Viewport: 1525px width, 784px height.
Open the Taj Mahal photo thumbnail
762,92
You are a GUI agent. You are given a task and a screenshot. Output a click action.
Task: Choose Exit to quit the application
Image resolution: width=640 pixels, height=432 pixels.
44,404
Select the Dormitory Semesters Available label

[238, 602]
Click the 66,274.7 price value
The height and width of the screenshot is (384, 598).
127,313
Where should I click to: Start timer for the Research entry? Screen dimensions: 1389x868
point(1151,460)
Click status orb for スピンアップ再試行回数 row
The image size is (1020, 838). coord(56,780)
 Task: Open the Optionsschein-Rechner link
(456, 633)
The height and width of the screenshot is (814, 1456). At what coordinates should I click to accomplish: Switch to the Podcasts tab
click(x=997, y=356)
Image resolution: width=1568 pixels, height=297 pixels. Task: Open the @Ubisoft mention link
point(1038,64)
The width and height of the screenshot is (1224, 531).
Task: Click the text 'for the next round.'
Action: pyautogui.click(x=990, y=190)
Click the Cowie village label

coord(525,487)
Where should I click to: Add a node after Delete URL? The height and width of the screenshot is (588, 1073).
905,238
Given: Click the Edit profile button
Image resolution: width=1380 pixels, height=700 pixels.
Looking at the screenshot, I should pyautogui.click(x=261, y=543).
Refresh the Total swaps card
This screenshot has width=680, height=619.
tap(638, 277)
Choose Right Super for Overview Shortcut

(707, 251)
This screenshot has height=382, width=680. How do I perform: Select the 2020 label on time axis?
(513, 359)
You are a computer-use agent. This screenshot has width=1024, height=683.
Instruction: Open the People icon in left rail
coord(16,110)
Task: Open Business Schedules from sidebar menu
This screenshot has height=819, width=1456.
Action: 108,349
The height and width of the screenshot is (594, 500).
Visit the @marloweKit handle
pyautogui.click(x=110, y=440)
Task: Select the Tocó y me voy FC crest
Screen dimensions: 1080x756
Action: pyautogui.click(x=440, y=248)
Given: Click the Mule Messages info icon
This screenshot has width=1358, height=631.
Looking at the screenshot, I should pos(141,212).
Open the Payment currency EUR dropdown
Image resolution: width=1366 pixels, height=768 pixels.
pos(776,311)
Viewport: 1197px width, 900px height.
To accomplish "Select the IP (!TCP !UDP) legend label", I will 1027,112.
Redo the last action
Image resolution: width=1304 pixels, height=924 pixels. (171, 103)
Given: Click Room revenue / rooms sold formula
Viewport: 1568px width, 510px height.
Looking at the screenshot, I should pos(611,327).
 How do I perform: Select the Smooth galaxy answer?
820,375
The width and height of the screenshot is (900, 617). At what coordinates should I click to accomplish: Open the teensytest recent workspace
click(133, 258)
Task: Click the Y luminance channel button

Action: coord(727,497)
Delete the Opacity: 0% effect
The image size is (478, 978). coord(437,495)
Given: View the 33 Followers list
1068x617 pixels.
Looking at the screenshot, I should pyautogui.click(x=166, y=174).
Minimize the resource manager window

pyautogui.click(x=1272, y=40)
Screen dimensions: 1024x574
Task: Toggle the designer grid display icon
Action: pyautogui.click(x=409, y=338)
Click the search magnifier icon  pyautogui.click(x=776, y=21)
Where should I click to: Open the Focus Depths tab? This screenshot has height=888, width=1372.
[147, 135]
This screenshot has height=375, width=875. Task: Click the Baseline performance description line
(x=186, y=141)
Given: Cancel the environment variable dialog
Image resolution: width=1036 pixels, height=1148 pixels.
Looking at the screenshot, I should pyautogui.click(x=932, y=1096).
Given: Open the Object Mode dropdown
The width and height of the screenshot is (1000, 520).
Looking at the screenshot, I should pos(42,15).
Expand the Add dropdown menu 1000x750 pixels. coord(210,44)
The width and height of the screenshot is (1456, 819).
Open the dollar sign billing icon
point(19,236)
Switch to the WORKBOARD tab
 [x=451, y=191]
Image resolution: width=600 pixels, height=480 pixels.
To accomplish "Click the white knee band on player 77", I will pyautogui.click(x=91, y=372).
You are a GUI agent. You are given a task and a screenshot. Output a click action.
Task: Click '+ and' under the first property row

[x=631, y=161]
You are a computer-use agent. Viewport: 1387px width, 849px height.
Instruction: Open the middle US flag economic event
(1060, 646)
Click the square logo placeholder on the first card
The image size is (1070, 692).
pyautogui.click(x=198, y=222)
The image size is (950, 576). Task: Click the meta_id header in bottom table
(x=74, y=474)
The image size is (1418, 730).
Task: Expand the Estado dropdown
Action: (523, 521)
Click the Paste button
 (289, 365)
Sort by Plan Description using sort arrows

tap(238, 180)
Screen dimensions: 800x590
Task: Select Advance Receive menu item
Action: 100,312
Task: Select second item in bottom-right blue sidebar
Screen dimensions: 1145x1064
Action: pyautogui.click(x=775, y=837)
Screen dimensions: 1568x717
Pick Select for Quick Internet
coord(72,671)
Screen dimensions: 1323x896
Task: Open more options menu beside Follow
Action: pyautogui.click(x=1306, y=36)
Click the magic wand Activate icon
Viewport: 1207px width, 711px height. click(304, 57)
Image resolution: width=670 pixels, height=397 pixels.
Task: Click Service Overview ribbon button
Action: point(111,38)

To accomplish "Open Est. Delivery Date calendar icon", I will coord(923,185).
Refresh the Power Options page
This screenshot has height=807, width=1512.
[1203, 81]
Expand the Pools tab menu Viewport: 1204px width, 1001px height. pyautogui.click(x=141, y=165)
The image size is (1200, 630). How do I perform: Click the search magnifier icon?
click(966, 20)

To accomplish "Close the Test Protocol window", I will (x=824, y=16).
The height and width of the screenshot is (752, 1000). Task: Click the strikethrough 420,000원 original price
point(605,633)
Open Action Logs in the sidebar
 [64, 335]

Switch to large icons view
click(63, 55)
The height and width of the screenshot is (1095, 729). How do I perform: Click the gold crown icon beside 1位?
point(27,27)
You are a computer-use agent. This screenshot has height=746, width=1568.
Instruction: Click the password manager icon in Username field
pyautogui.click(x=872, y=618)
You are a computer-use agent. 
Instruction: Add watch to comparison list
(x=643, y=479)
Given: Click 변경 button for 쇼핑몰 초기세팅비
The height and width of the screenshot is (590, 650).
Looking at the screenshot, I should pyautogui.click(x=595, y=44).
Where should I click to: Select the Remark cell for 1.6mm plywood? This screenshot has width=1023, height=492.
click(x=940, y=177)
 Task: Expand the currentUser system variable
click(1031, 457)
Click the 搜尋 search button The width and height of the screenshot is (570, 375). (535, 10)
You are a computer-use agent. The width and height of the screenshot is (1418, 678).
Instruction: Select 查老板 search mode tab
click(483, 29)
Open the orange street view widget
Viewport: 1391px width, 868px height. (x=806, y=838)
═══
■ WRITTEN TASK ■
Arrange the items from the line containing "Where should I click to: Add" through the line containing "should pyautogui.click(x=261, y=543)." as a numbered list, with blank lines left out.

■ COMPLETED EXERCISE ■
1. Where should I click to: Add a node after Delete URL? The height and width of the screenshot is (588, 1073).
2. 905,238
3. Given: Click the Edit profile button
4. Image resolution: width=1380 pixels, height=700 pixels.
5. Looking at the screenshot, I should pyautogui.click(x=261, y=543).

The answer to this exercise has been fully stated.